Buxton married Janet Travers, the first cousin of the surgeon Benjamin Travers.

==Career==
On his return to London in 1802, Buxton became dresser to Astley Cooper at Guy's Hospital and in 1805 received his medical licence from the Royal College of Physicians. He then spent time at the Surrey Dispensary in south London where records indicate there was "no rowdiness" in his clinics. He was then elected physician to the London Hospital in 1807 and began a successful practice in New Broad Street. He also promoted the chest hospital in Spitalfields.

In 1810 he wrote an essay on heating and ventilation for invalids, the deficiency of which he had experienced during his time in Germany. It included a case study sent in by Edward Jenner and was abstracted in a French journal. The essay features in two histories of heating and ventilating. The topic preoccupied him at a time when it was not a common concern among physicians and he tried to keep his sick rooms at a constant temperature of 60-65 degrees Fahrenheit in the winter months for any patient with a cough or consumption.

In 1817 and 1818 an outbreak of fever in London's East End was causing concern at the London Hospital over the number of cases they were receiving. Buxton went back over the records of the last 70 years and compiled statistics showing the trend of admissions to the hospital from the disease. He concluded that although there had been a recent increase, the long term trend in cases was down.

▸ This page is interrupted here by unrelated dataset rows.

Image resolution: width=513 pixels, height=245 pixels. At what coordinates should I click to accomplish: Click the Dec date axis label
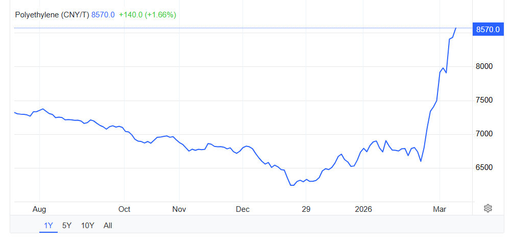pyautogui.click(x=242, y=209)
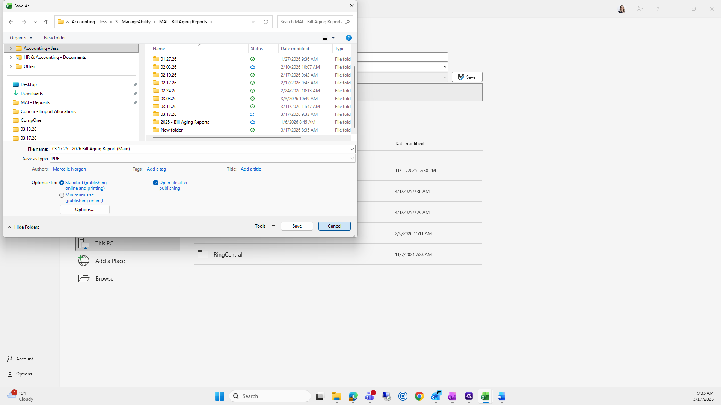The image size is (721, 405).
Task: Collapse the pane with Hide Folders
Action: (23, 227)
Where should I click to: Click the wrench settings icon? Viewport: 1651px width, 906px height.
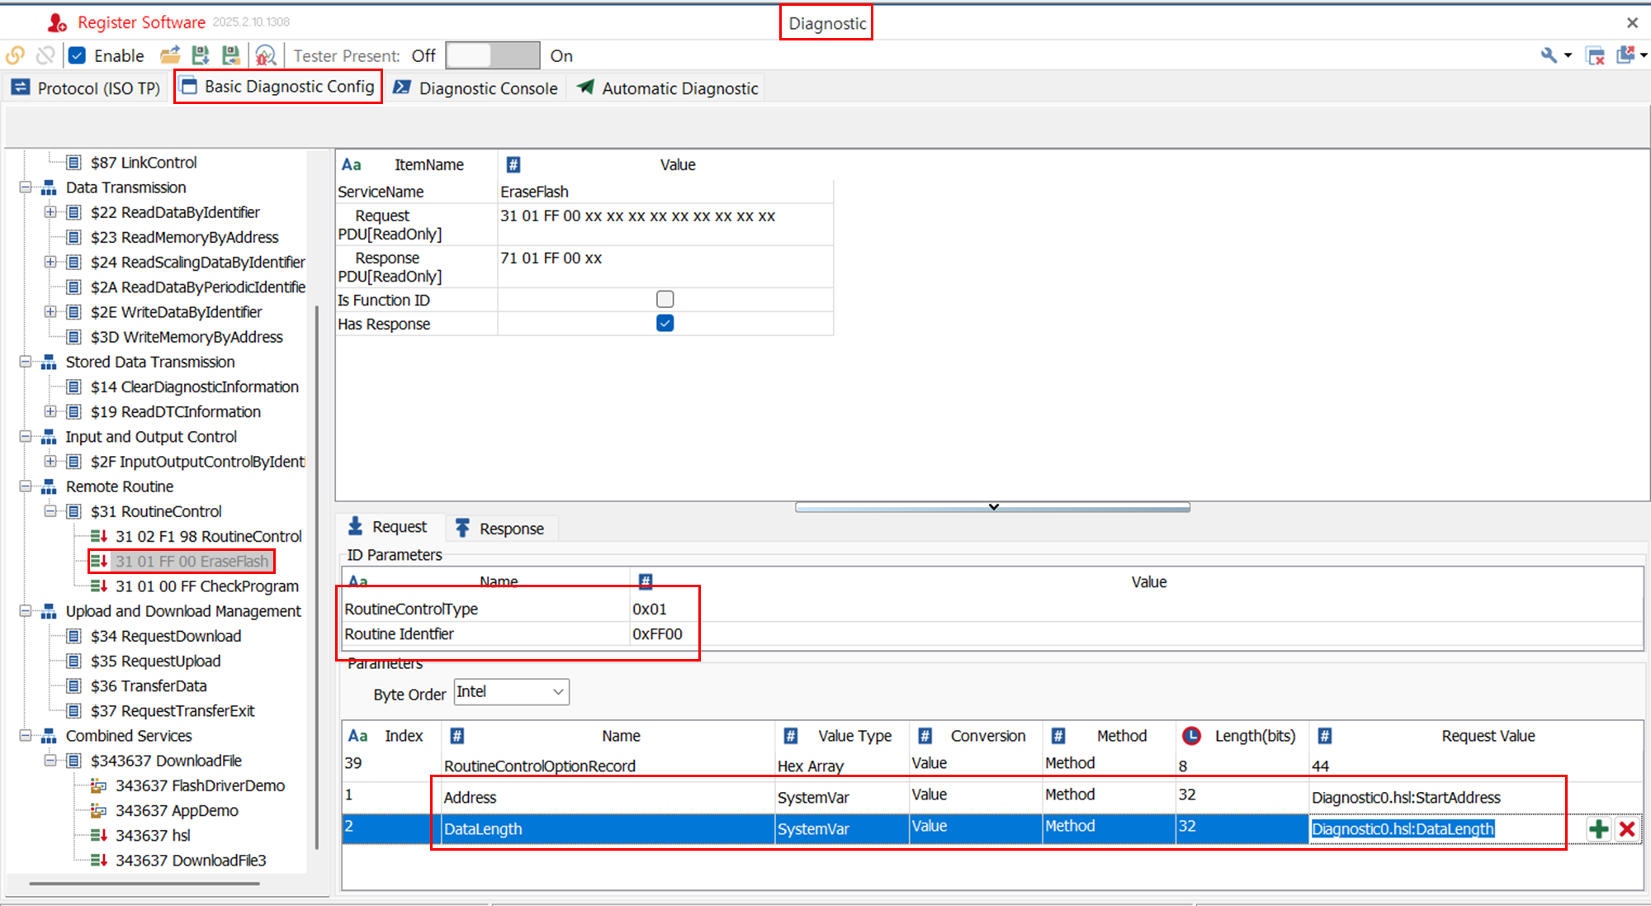1549,55
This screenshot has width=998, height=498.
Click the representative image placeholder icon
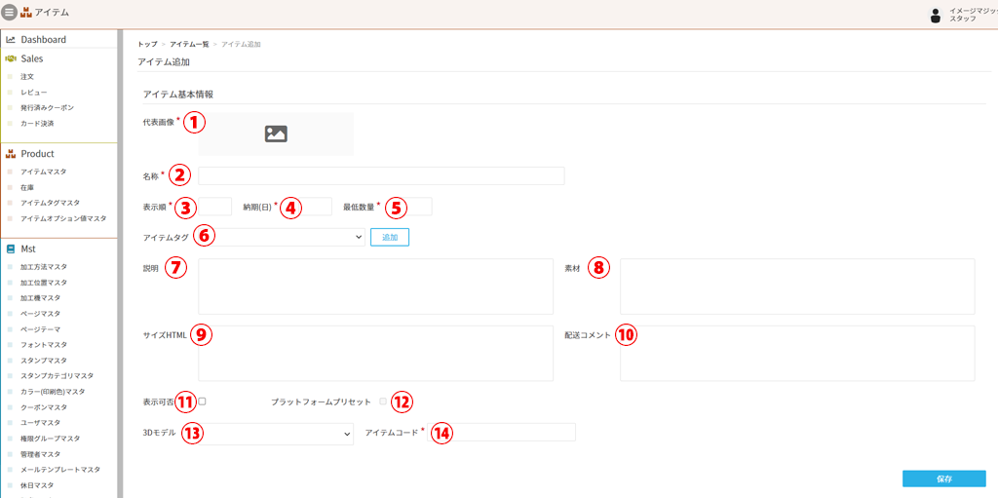point(276,134)
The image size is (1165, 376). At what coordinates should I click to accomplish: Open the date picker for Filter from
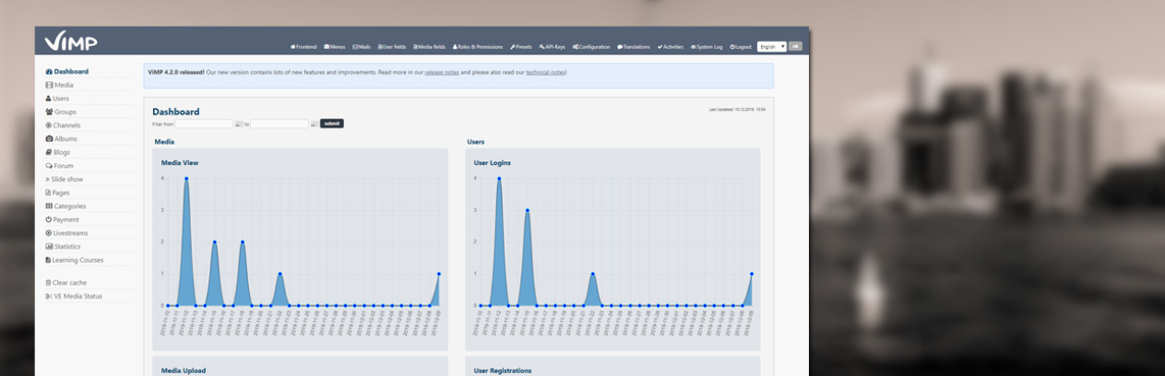(239, 123)
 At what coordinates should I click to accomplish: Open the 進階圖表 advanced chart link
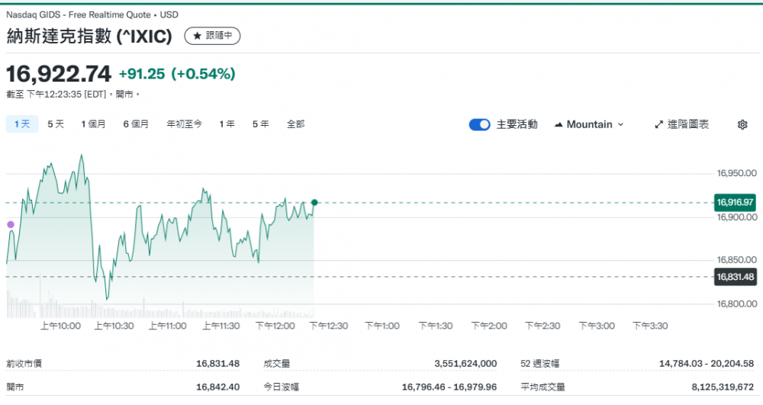click(688, 124)
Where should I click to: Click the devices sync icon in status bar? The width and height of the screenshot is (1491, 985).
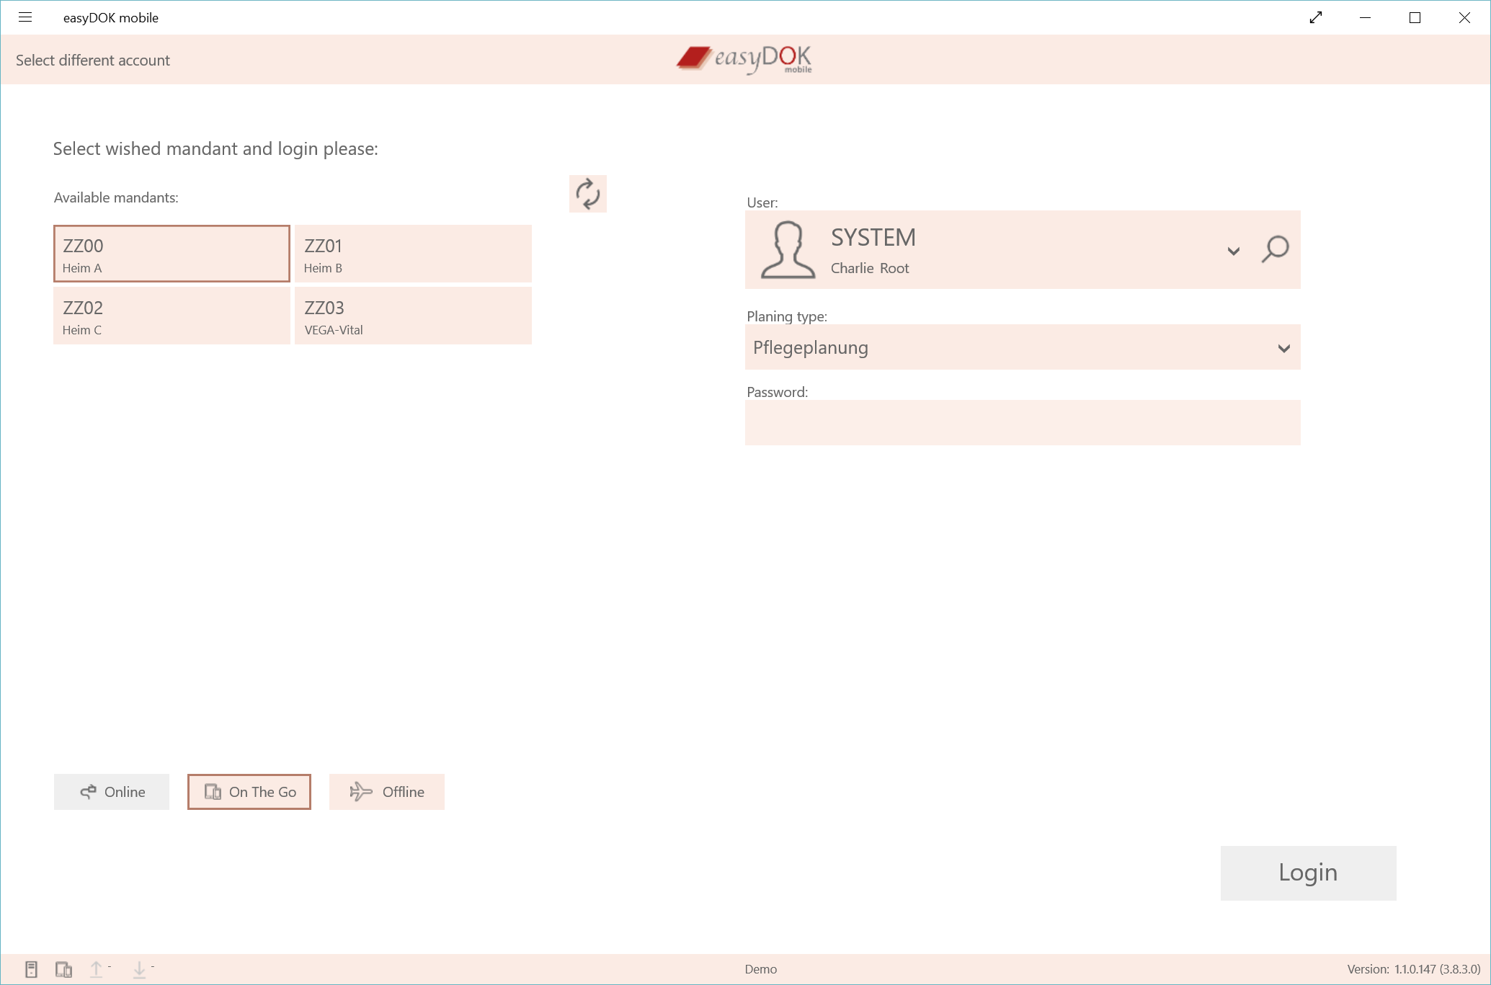click(65, 969)
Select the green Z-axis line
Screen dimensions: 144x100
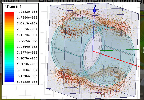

In 1814 he founded the Infirmary for Asthma, Consumption and other Pulmonary Diseases which subsequently became the Royal Chest Hospital. At first it had only eight beds and Buxton was its only physician for the first six years of its existence. It was located in Union Street, Spitalfields, before moving to City Road in 1849. He was elected to the Hunterian Society council in its second year but did not attend any meetings due to ill health. He retired for health reasons in 1822.

==Death and legacy==
Buxton died on 1 July 1825 at Grosvenor Place, in Camberwell, and was buried in Bunhill Fields. He was criticised in E. W. Morris's History of the London Hospital (2nd edit., London, 1910) for having arranged his election to the London Hospital by some sort of trick but Norah Schuster writes in her article on Buxton's life that she found no evidence to support that claim or other criticisms of Buxton's character.

==Publications==
- Essay on the Use of a Regulated Temperature in Winter-cough & Consumption: Including a Comparison of the Different Methods of Producing Such a Temperature in the Chambers of Invalids. Cox, London, 1810.